KillDisk, il virus che devasta gli hard disk, ora chiede un riscatto

Uno dei trend negativi per i quali il 2016 sarà ricordato è senz'altro quello dei ransomware che, oltre ad avere ricevuto una notevole diffusione, vengono usati anche per potenziare vecchi virus: come nel caso di KillDisk, il malware più temuto dalle banche.

KillDisk, il virus che devasta gli hard disk, ora chiede un riscatto

Certamente, uno dei trend meno piacevoli – per i quali sarà ricordato il 2016 – sarà costituito dal notevole propagarsi dei ransomware, i virus che richiedono un riscatto per sbloccare i dati che hanno preso in ostaggio. Questi ultimi, oltre a mietere sempre più vittime, e con sempre maggior frequenza, vengono – ormai – utilizzati anche per “impreziosire” virus già esistenti: come nel caso di KillDisk che, ormai, a tutti gli effetti può essere considerato ANCHE un ransomware

Il virus KillDisk è il frutto di un team di hacker molto esperti, i TeleBots, specializzati in attività di cyperspionaggio: nel 2014, i cybercriminali in questione flagellarono gli Stati Uniti, avvalendosi del malware “Sandworm”, che colpì prevalentemente i sistemi di controllo industriale, e quelli di controllo e acquisizione dati (rispettivamente ICS, e SCADA). In seguito, nel 2015, si occuparono di far danni anche in Ucraina, dove le loro vittime principali furono importanti banche, ed aziende del settore energetico, minerario, e della comunicazione. 

La loro ultima creazione è stata il virus “KillDisk” che, dopo essersi propagato tramite il canale degli allegati email, scandagliava il computer alla ricerca di dati sensibili, personali e/o finanziari, da sottrarre e, dopo aver acquisito questi ultimi, onde non lasciare alcuna traccia di sé, procedeva a cancellare l’intero hard disk, impedendo – di conseguenza – al computer di avviarsi: un tipico caso di “nomen omen” informatico…
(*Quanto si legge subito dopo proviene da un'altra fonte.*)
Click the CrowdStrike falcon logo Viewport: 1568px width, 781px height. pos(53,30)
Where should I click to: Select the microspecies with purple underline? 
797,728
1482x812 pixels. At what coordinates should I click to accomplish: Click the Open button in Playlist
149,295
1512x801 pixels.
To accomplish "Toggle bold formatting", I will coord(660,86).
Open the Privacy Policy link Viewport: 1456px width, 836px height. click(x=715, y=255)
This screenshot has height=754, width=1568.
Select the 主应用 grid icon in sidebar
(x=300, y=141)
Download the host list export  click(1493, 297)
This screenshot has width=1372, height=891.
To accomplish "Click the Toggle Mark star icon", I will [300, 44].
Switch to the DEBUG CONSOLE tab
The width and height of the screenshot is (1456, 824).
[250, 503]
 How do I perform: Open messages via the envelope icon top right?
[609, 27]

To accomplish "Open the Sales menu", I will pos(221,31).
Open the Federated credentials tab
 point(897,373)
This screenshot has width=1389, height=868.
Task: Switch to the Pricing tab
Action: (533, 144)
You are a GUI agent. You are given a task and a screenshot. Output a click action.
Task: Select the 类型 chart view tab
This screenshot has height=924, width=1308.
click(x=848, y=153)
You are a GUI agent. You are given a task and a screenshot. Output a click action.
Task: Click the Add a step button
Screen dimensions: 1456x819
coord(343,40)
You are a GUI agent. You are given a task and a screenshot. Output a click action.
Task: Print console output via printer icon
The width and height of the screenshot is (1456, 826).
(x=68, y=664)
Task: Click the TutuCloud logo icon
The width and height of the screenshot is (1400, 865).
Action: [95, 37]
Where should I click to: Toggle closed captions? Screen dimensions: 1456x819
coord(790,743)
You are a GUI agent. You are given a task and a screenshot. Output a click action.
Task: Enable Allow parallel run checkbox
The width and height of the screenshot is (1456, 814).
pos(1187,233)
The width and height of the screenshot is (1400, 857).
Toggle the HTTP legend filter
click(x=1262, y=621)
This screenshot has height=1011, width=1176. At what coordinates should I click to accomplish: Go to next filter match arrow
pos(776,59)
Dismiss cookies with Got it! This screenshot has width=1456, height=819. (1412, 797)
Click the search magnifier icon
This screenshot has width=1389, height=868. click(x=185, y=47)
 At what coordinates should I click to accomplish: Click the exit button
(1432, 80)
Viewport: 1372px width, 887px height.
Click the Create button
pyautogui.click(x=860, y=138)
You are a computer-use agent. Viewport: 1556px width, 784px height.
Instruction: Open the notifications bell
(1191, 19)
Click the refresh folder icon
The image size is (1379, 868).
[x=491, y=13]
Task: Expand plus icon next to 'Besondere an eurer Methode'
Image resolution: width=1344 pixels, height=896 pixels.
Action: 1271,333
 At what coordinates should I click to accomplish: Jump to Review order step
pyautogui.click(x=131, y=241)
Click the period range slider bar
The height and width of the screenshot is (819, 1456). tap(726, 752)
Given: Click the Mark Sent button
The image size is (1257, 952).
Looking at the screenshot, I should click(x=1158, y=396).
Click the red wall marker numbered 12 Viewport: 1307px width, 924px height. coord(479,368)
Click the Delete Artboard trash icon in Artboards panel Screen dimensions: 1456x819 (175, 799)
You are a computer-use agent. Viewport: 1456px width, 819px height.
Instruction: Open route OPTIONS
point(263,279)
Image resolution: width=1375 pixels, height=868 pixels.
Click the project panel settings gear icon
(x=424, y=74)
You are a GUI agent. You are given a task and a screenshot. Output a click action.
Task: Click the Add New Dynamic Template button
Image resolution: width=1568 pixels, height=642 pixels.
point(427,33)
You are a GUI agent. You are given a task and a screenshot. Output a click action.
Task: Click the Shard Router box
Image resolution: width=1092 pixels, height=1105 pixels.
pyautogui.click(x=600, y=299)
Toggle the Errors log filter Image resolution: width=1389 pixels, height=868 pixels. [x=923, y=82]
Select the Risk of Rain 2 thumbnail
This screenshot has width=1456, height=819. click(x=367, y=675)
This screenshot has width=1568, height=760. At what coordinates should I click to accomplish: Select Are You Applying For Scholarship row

Negli ultimi tempi, però, KillDisk ha subito una mutazione: il team di sicurezza informatica “CyberX” ha notato la comparsa, nel codice del malware, di un modulo con metodologie operative degne di un ransomware. Nello specifico, KillDisk colpisce sempre nello stesso modo, procede a scansionare lo storage alla ricerca di file importanti, e – dopo averli trovati ed acquisiti – comincia a criptarli con un algoritmo invalicabile: in particolare, i file sensibili – individuati tramite le estensioni e le directory – vengono criptati con una chiave AES, che – a sua volta – viene codificata con una chiave RSA-1028 di tipo pubblico. Insomma: una chiusura a “doppia mandata”.

Terminato il proprio compitino, KillDisk mostra un avviso nel quale invita a comunicare il proprio identificativo ad una mail del team, onde conoscere le condizioni del riscatto: condizioni davvero esose. I TeleBots, infatti, sono soliti pretendere – per “liberare” i dati – qualcosa come 222 BitCoin? Cifra esigua? Mica tanto: al cambio attuale fanno poco meno di 20 mila euro (194000)!

Bleeping Computer, portale che si occupa di assistenza informatica, ha ipotizzato che – dietro il nuovo modus operandi di KillDisk – si nasconda, vista anche l’entità del riscatto, il proposito di colpire le banche o, comunque, una “clientela selezionata” che, pur di evitare lo scandalo della rivelazione dei dati sottratti, sarebbe persino disposta a pagare cifre così esorbitanti quali quelle, appunto, richieste dagli hacker di turno. 

L’unica consolazione, se così si può dire, nei confronti di KillDisk, è che il malware in oggetto è di assai facile individuazione, visto che persino un antivirus basilare come Windows Defender riesce a scovarlo per tempo. In ogni caso, a meno di non essere una banca, o un grosso istituto finanziario, potremo tutti dormire sonni tranquilli. Per ora.